Wednesday, June 9, 2010

Of Rocks and Weeds

The bank I worked for was once owned by the British. The Brits are a fun lot, dry of wit and sharp of mind. But they are human, too. I know because one of the top Brits, a very handsome and polished guy, was busy banging the secretary in the Public Relations department. It's not that he had bad taste, for she was a doll, blond of hair, blue of eyes and cheerful of disposition; but she was married. So was he, come to think about it. I guess bent values come with ego and opportunity.

But that is just grits for the swill. I learned a lot from one Brit in particular, a brilliant, arrogant intellectual who had banked in South America before coming to the USA. He was Noriega's banker for a time, visiting him in jail to handle his financial dealings. The Brit banker believed that one should develop a set of principles that stand as guideposts through the chaos of life or business practices. And stick with them.

He did that, and I've tried to do that over the years as well. I find the discipline enlightening, if not always easy.

Some of these principles are copied from others, but, hey, wisdom is where you find it. Some examples:

Secondary effort, allowed to thrive, will overwhelm primary effort.” If we only do what is comfortable, rather than what is important, then we will soon fail. Appointing a cousin to a job is easier than finding a truly skilled practitioner, and it keeps harmony in the family, and working with the cousin is easier than dealing with someone who knows more than we do, but hiring an incompetent cousin will not get competent work done.

Ask why five times.” We often look at the superficial reasons for things. If we dig deeper, we get to the fundamentals. Only when we change the fundamentals can we get something done. To end corruption, it is important to understand the role poverty plays in forcing people to do what they must do to eat, and it is important to understand the role ineffective punishment – a Judiciary that is bogged down in a backlog of 300,000 cases – has in permitting crime to persist. Do something about these fundamentals rather than looking to stop corruption by shaking a stick at it.
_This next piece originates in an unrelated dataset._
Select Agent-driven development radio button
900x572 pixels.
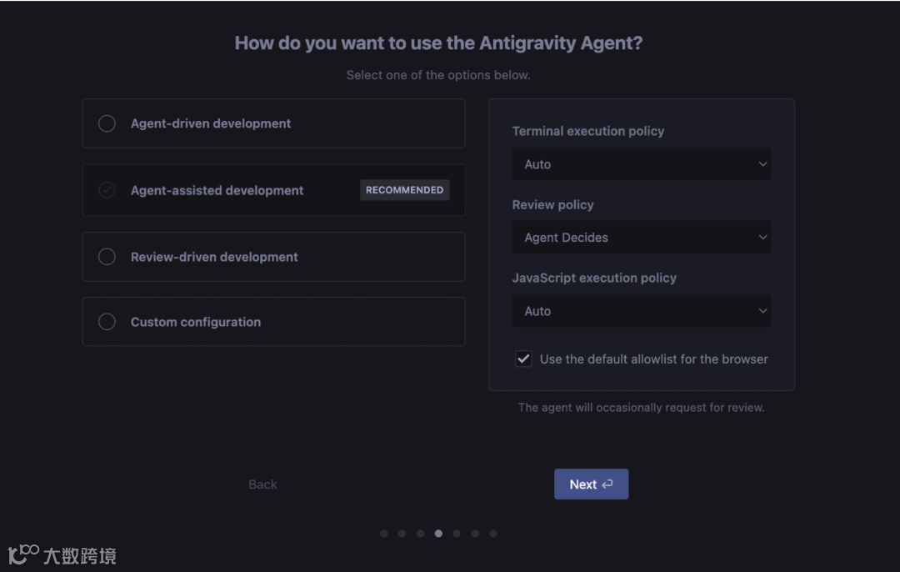[x=107, y=123]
If we were meant to do nothing, to stay the same, God would have made us in the image of rocks. Or weeds that stay rooted, live, and die, achieving little more than populating the globe with more weeds. To grow is to live. One reason the Philippines is a laggard nation is its hardheaded resistance to anything that smacks of criticism, change, innovation or application.

Whoa . . . What do you mean by 'application', Joe? I was with you until then.”
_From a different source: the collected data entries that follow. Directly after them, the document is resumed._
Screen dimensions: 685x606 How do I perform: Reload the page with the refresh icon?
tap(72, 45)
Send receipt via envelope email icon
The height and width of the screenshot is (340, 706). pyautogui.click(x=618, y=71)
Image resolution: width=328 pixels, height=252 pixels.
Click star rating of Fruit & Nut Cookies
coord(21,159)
Application is what you do after you have listened to the criticism, agreed that change is needed and thought about what has to happen. Then you DO something about it. Alas, the Philippines is landlocked in a sea of need but couldn't find a rubber boat if Teodoro put his fleet up on the beach. The ability to get from problem to solution is absent, non-existent, gone with the wind.
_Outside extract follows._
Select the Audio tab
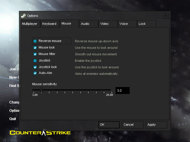(x=88, y=24)
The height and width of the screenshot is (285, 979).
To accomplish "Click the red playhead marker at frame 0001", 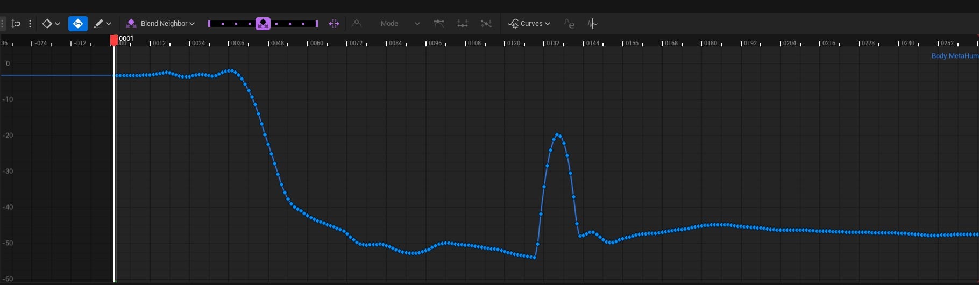I will click(114, 40).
Take the rampant overbirthing that drowns the islands in a sea of hungry mouths and produces young girls as commodities to sell into the sex trade.

Everyone sees the problem. There is not enough rice, not enough money to go around. Schools are overpopulated and under staffed. Good jobs are lacking. People beg, borrow and steal to eat.

But where is the solution?

The moral pinning of the nation is anchored in the Catholic faith, but the loud and self-certain elite of red clothed robes - or purple or yellow on some days, but always cheerful – somehow connect education and condoms with abortion and loss of life. These self-declared profound people offer no solutions to poverty but make birth control sound as if it emanated from the mouth of Satan himself. Meanwhile many of those precious lives the church is so “pro” are living a miserable existence. The church turns its head on all the coathanger abortions taking place in the ghettos as if these unfortunate women were so many abused choirboys calling desperately for help. To the church, these lives are worth ignoring. But a wayward drop of sperm in a plastic bucket needs their passionate prayers and protection.

And the landlocked elders of the land with heads of concrete, families of mediocre skill, and values of money do nothing.

And the youth go mindlessly from here to there texting and dancing.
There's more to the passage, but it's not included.